- STATED PROBLEM
Give the entries below again, swapping "Log Viewer" for "Event Viewer" and leaving everything else unchanged.
# # # # # # #
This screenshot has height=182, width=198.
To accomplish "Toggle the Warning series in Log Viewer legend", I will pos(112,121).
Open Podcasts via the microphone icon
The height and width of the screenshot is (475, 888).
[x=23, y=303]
# # # # # # #
- OUTPUT OF THE EXERCISE
This screenshot has height=182, width=198.
To accomplish "Toggle the Warning series in Event Viewer legend", I will pos(112,121).
Open Podcasts via the microphone icon
The height and width of the screenshot is (475, 888).
[x=23, y=303]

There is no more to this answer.